> Problem:
Return the listing in full. Keep each line exactly as it is.

> Material supplied:
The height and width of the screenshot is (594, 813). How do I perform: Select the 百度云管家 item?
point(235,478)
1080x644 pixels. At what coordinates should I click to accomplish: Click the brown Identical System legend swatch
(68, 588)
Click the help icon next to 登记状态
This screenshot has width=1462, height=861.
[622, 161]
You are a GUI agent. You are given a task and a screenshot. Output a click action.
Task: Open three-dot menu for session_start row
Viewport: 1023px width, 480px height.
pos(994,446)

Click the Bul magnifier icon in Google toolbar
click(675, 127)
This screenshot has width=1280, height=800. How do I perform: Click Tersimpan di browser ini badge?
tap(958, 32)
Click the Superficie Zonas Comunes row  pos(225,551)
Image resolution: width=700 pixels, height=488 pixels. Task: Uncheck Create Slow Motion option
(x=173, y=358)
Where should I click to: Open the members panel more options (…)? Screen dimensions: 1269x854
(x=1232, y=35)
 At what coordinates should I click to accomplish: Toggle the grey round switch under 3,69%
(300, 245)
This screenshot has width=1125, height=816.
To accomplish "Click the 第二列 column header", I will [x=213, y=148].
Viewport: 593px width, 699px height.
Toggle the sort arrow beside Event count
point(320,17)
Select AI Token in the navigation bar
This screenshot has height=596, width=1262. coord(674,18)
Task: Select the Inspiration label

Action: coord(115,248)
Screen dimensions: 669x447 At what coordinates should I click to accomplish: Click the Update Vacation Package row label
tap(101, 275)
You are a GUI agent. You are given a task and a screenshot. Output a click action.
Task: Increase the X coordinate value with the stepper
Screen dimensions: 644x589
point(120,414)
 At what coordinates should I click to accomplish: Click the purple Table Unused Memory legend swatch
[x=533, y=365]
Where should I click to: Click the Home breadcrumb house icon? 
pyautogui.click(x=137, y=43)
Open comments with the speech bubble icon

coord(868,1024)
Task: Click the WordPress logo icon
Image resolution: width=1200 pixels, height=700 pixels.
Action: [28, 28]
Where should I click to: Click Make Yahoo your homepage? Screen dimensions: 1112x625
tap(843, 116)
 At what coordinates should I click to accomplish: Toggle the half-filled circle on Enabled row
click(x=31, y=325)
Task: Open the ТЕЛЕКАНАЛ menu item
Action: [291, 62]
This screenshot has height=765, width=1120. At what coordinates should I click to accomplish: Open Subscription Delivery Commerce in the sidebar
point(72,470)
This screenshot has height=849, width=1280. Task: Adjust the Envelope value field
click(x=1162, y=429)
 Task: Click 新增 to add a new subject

> Solution:
The height and width of the screenshot is (594, 813). How do I perform: Select the 百度云管家 item?
point(235,478)
1080x644 pixels. At what coordinates should I click to accomplish: Click the brown Identical System legend swatch
(68, 588)
Click the help icon next to 登记状态
This screenshot has width=1462, height=861.
[622, 161]
You are a GUI agent. You are given a task and a screenshot. Output a click action.
Task: Open three-dot menu for session_start row
Viewport: 1023px width, 480px height.
pos(994,446)

Click the Bul magnifier icon in Google toolbar
click(675, 127)
This screenshot has width=1280, height=800. How do I perform: Click Tersimpan di browser ini badge?
tap(958, 32)
Click the Superficie Zonas Comunes row  pos(225,551)
Image resolution: width=700 pixels, height=488 pixels. Task: Uncheck Create Slow Motion option
(x=173, y=358)
Where should I click to: Open the members panel more options (…)? Screen dimensions: 1269x854
(x=1232, y=35)
 At what coordinates should I click to accomplish: Toggle the grey round switch under 3,69%
(300, 245)
This screenshot has width=1125, height=816.
To accomplish "Click the 第二列 column header", I will [x=213, y=148].
Viewport: 593px width, 699px height.
Toggle the sort arrow beside Event count
point(320,17)
Select AI Token in the navigation bar
This screenshot has height=596, width=1262. coord(674,18)
Task: Select the Inspiration label

Action: coord(115,248)
Screen dimensions: 669x447 At what coordinates should I click to accomplish: Click the Update Vacation Package row label
tap(101, 275)
You are a GUI agent. You are given a task and a screenshot. Output a click action.
Task: Increase the X coordinate value with the stepper
Screen dimensions: 644x589
point(120,414)
 At what coordinates should I click to accomplish: Click the purple Table Unused Memory legend swatch
[x=533, y=365]
Where should I click to: Click the Home breadcrumb house icon? 
pyautogui.click(x=137, y=43)
Open comments with the speech bubble icon

coord(868,1024)
Task: Click the WordPress logo icon
Image resolution: width=1200 pixels, height=700 pixels.
Action: [28, 28]
Where should I click to: Click Make Yahoo your homepage? Screen dimensions: 1112x625
tap(843, 116)
 At what coordinates should I click to accomplish: Toggle the half-filled circle on Enabled row
click(x=31, y=325)
Task: Open the ТЕЛЕКАНАЛ menu item
Action: [291, 62]
This screenshot has height=765, width=1120. At what coordinates should I click to accomplish: Open Subscription Delivery Commerce in the sidebar
point(72,470)
This screenshot has height=849, width=1280. Task: Adjust the Envelope value field
click(x=1162, y=429)
 Task: Click 新增 to add a new subject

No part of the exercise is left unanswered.